Senate Bill 110 passed the Senate 39-0 on Wednesday and would allocate $200 million to expand education offerings, increase health care availability for rural residents and help modernize commerce. 

SB110, sponsored by Sen. Corey Simon, R-Tallahassee, would also appropriate $91 million for transportation projects in fiscally constrained counties. 

Sen. Gayle Harrell, R-Stuart, represents a district that includes the wealthy coast and more rural agricultural areas of Martin County and parts of Palm Beach and St. Lucie counties. 

“People don’t realize that agriculture is the No. 2 industry in our state,” Harrell said during debate on the bill. “We have to make sure we’re supporting our agricultural communities. They get forgotten a lot and we want to make sure with this bill that we are going to put them on the forefront, especially with health care.”

Simon’s measure would also mandate that the state land planning agency to give special preference for technical assistance funding to local governments located in what is called a rural area of opportunity.

The bill would also allow eligible rural counties to receive at least $50 million in sales tax distribution. 

Under SB110, the state Department of Commerce would create an Office of Rural Prosperity and a Public Infrastructure Smart Technology Grant Program to help these areas upgrade their infrastructure. 

Added to the measure was a change to the state’s Florida Reimbursement Assistance for Medical Education Program that would add eligibility for medical doctors or doctors of osteopathic medicine who are board certified in emergency medicine and employed by or under contract with a rural hospital. 

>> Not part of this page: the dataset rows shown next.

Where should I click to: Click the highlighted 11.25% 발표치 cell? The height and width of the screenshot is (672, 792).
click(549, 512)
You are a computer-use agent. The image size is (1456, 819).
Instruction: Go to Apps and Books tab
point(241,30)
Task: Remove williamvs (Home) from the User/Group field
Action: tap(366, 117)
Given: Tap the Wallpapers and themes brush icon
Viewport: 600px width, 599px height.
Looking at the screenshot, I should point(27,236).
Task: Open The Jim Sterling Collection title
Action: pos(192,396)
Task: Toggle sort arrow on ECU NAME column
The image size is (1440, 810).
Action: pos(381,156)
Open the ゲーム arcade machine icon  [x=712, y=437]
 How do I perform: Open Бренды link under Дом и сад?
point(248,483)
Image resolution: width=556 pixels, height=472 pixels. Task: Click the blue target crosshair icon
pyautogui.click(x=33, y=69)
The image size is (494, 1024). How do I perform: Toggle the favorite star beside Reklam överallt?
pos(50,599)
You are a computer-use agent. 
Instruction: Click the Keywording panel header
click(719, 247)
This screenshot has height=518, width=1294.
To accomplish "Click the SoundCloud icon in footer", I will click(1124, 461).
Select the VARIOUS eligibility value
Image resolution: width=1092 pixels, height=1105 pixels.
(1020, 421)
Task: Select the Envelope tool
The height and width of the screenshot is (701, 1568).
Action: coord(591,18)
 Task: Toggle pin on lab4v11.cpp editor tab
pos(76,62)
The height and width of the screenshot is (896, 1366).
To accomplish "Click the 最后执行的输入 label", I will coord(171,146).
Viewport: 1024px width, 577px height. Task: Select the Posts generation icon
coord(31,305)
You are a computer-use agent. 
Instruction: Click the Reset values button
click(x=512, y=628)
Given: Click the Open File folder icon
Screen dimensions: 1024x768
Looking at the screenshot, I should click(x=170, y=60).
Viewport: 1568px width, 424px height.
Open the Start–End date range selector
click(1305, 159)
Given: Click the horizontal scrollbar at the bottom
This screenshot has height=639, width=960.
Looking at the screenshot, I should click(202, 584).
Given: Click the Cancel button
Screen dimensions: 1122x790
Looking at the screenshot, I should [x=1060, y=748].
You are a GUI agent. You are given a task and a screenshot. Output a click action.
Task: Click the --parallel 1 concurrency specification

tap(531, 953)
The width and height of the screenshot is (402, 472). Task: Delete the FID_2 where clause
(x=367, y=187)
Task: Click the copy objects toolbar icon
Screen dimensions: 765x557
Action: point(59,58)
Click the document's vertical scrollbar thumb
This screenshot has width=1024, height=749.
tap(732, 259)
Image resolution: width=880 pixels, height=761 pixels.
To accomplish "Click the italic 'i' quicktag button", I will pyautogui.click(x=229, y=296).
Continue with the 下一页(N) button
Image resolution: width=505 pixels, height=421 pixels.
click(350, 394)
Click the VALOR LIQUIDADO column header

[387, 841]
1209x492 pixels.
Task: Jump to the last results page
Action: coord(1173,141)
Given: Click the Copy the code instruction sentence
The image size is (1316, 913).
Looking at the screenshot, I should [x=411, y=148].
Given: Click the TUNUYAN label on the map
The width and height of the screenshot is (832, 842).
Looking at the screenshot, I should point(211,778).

Rural health care practitioners such as doctors and nurses could receive $250,000 each under a new grant program to build new facilities, buy new equipment and add telehealth services among other allowed costs. 

The bill was amended on the floor to add that areas in the Everglades Agricultural Area in the southern part of the peninsula near Lake Okeechobee would be priority areas under the measure. 

Counties eligible for designation as fiscally-constrained status must meet at least one of two criteria. Fiscally constrained counties are those where a 1 mill levy – which adds up to one dollar per $1,000 dollars of assessed value – would raise no more than $5 million in annual tax revenue or have been listed on the governor’s executive order as an area of economic concern.

Florida’s fiscally constrained counties are Baker, Bradford, Calhoun, Columbia, Desoto, Dixie, Franklin, Gadsden, Gilchrist, Glades, Gulf, Hamilton, Hardee, Hendry, Highlands, Holmes, Jackson, Jefferson, Lafayette, Levy, Liberty, Madison, Okeechobee, Putnam, Suwannee, Taylor, Union, Wakulla and Washington.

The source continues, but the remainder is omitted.